Unusual function names and argument orders
In most languages that are somewhat functional there is a map
command, which
takes a function and a container and maps that to a new container.
Mathematically we could write
$$\text{map} \colon (X \to Y) \times { X } \to { Y } \,.$$
In Haskell the signature of the function indeed is this:
map :: (a -> b) -> [a] -> [b]
In the Wolfram Language their Map also works the same way: function as the first argument, container as the second argument. Also in Python the map takes the function and then the iterable. Okay, C++ has std::transform, which takes a pair of input iterators, an output iterator and _then the transformation. But that is so weird to use that it does not really count in this comparison.
And then you have R which does not call it "map" but lapply
. And to make it
worse the argument order is different, so it takes the list _first and the
function _second. This is so irritating when I work on my projection
consisting of both Wolfram Language and R code that I routinely stumble across
this. The mapply
function takes the function as a first argument, and the
apply
function takes the function as the last argument. You can't make this
stuff up, except maybe if you are used to PHP.
Inclusive range
In Python and C++ the ranges to access sequences are inclusive at the beginning
and exclusive at the end. Also indices start from zero, but that is not so
important. If you in Python take seq[4:6]

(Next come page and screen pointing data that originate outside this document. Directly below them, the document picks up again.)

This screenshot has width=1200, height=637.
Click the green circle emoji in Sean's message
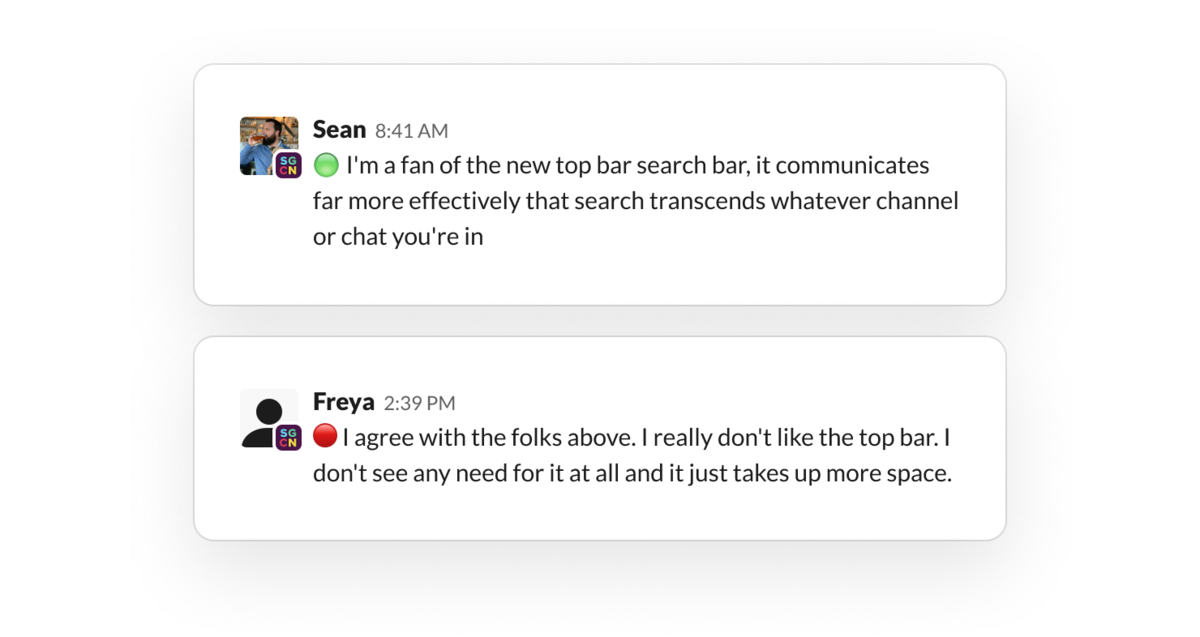click(326, 165)
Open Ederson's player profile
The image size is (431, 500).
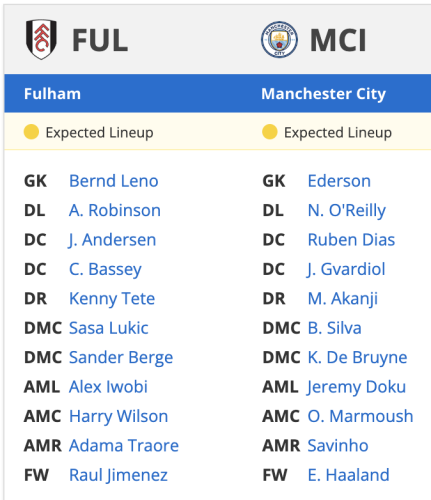point(339,181)
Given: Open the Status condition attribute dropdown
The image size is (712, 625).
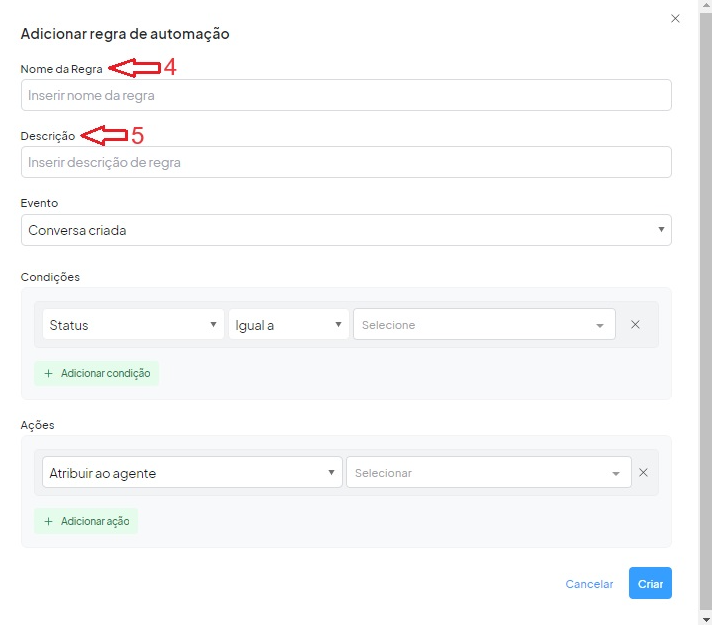Looking at the screenshot, I should [133, 325].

, you get the elements with indices
4 and 5, but not 6. In R you would also get the element with index 6. Python's
range
function will also not give you the last element, so this matches
nicely.
I needed to traverse the upper triangle of a matrix. So I did this in R:
for (row in 1:size) { for (col in (row + 1):size) { i1 <- (row - 1) * size + col i2 <- (col - 1) * size + row # … }
}
The size
is the number of rows and columns in the square matrix. If size
is
3, then 1:size
is 1:3
and that is the sequence 1, 2, 3. But when row
has
the last value, 3, this gives a problem in the next line. We have
(row + 1):size
, which evaluates to 4:3
. In Python the range(11, 10)
would
just give an empty sequence. But in R it gives 4, 3!. That means that we access
elements that should not be there in the first place.
We therefore need to fix the first row such that we stop one element earlier.
for (row in 1:(size - 1)) { for (col in (row + 1):size) { i1 <- (row - 1) * size + col i2 <- (col - 1) * size + row # … }
}
This fixes that issue, but we now have a problem if size
is just 1. Then
row
will be in the sequence 1, 0, which will get incorrect indices as well.
Therefore one needs another fix here.
if (size > 1) { for (row in 1:(size - 1)) { for (col in (row + 1):size) { i1 <- (row - 1) * size + col i2 <- (col - 1) * size + row # … } }
}
So although the inclusive indexing in R is supposed to make it easier for people to think about ranges, it leads to more cumbersome code than it would in C++ or Python.